De rompante, começam aã descida
do outeiro, fazendo rolar pedras e torrões de terra, numa carga esfuziante até
À beira do riacho onde se vão refrescar; mergulham seus corpos na água
turbulenta, dando enormes espadeiradas na sua superfície, que afugentam
libélulas e outros insectos multicolores... nos seus espíritos juvenis, mais
não são do que uma armada de piratas num oceano imenso.
As sombras dos salgueiros alongam
os seus braços, afagando os rapazes num amplexo enternecido. O Sol esconde-se
atrás das colinas, lá ao longe, fazendo piscadelas aos dois irmãos
despreocupados.
Assim como quem se despede da sua
amada, mergulham eles uma última vez, antes de saírem deste lugar encantado,
com os seus corpos reluzentes, percorridos por arrepios a cada carícia da
brisa.
3- Adagio molto
A sombra invade lentamente o vale; a gritaria das
aves extingue-se progressivamente, dando lugar a silêncios prolongados,
entrecortados de quando em vez, por uivos longínquos, que o eco das montanhas
reproduz com várias intensidades. Esses uivos produzidos por um velho lobo,
parecem assim provir de uma numerosa alcateia.

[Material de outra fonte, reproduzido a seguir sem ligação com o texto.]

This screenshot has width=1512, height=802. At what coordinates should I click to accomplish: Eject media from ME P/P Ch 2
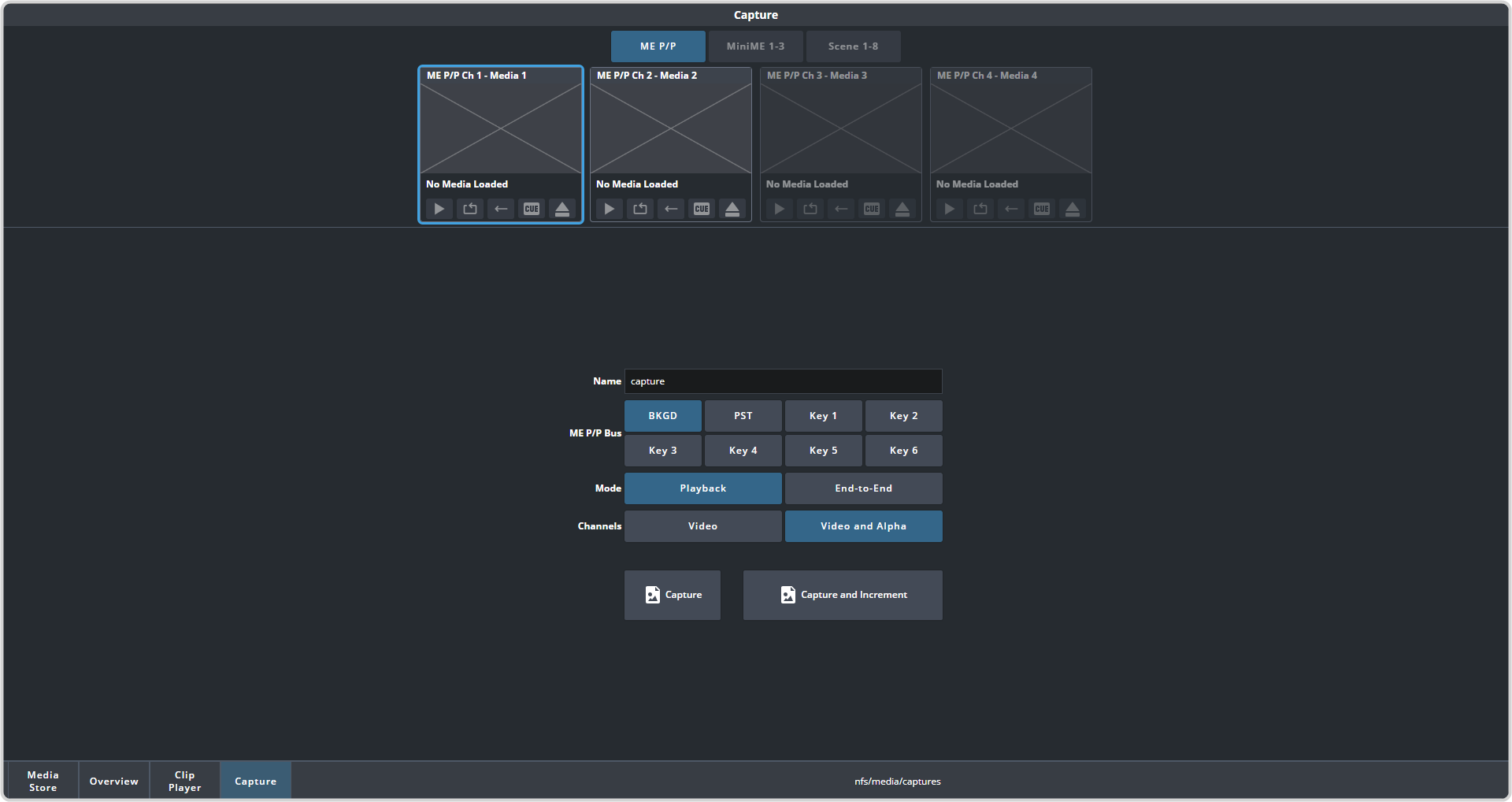coord(732,209)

Depois, quando a única luz que
percorre as encostas escarpadas das montanhas é só a do disco róseo de Diana, o
silêncio é total.
Numa atmosfera surreal, á medida
que as constelações se acendem uma por uma, na abóbada celeste, pode-se ouvir o
piar discreto de corujas, mochos e outras aves nocturnas.
É nesse instante que surge o som
rústico de uma flauta, em melodia arrastada, apenas acompanhada por leves
acordes de alguma lira ou harpa. As variações sobre o tema vão-se sucedendo,
acentuando cada vez mais um vago sentimento nostálgico.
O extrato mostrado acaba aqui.